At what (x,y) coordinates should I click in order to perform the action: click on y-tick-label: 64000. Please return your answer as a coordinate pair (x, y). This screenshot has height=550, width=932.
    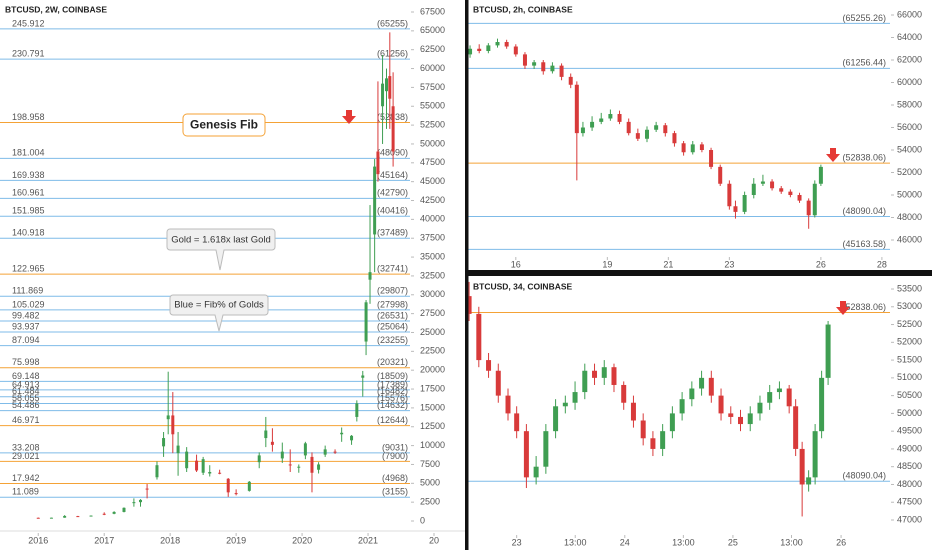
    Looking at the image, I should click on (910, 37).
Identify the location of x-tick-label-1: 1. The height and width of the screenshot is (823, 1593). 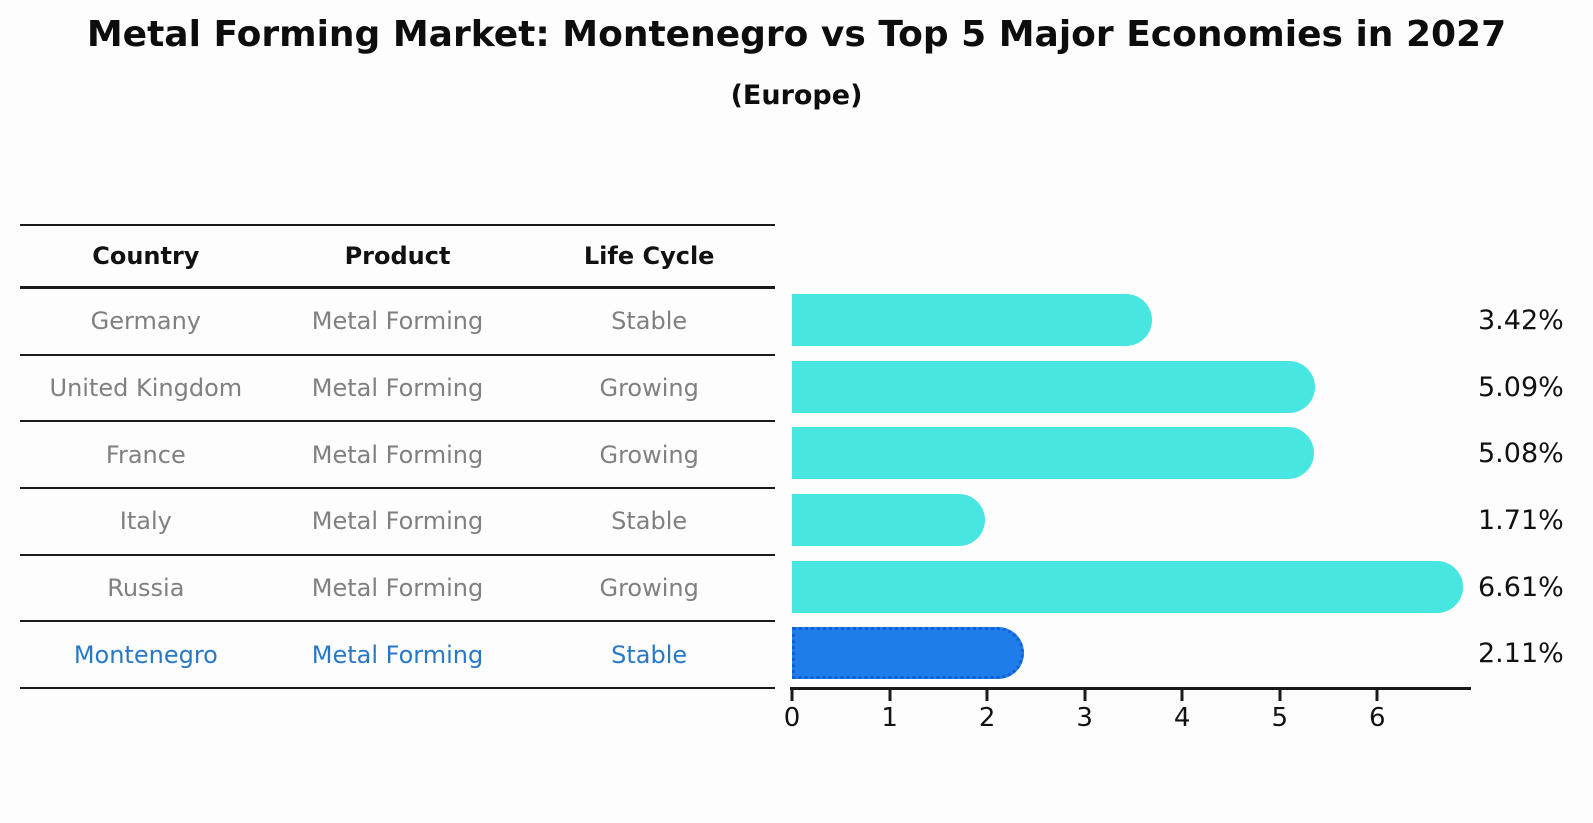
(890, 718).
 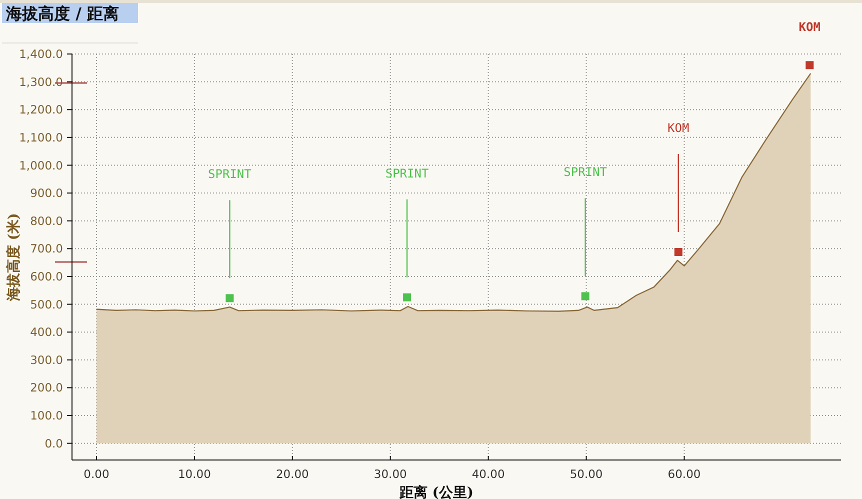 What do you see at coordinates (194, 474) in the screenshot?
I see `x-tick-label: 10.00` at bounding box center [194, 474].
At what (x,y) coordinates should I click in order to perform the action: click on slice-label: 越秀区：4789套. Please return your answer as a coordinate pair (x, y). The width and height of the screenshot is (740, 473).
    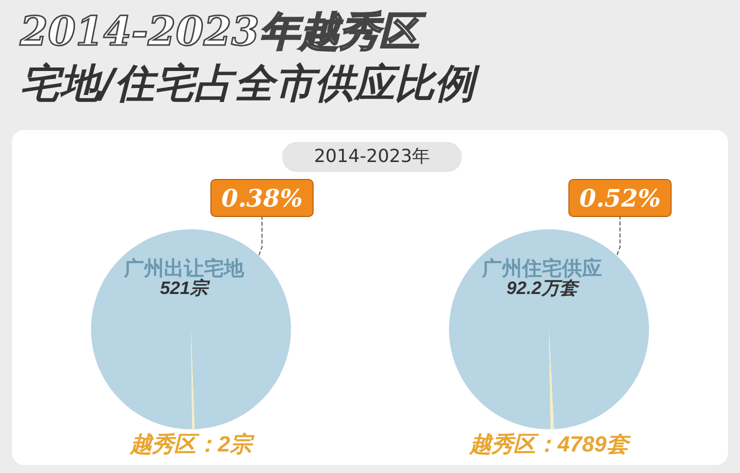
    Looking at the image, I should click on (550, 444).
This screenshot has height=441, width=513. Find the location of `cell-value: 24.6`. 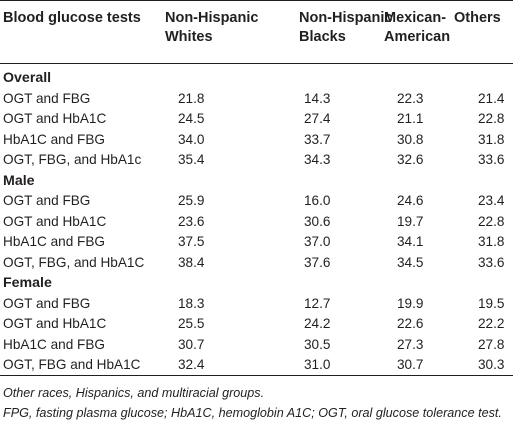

= = =

→ **What you have to do**
Reproduce all of the data above verbatim, line by line, and omit the pictures.

→ **Written answer**
At what (x,y) coordinates should I click in order to perform the action: click on y-tick-label: 64000. Please return your answer as a coordinate pair (x, y). This screenshot has height=550, width=932.
    Looking at the image, I should click on (910, 37).
Identify the location of x-tick-label-1: 1. The height and width of the screenshot is (823, 1593). 
(890, 718).
  What do you see at coordinates (194, 474) in the screenshot?
I see `x-tick-label: 10.00` at bounding box center [194, 474].
At what (x,y) coordinates should I click in order to perform the action: click on slice-label: 越秀区：4789套. Please return your answer as a coordinate pair (x, y). The width and height of the screenshot is (740, 473).
    Looking at the image, I should click on (550, 444).
This screenshot has height=441, width=513. Find the location of `cell-value: 24.6`. 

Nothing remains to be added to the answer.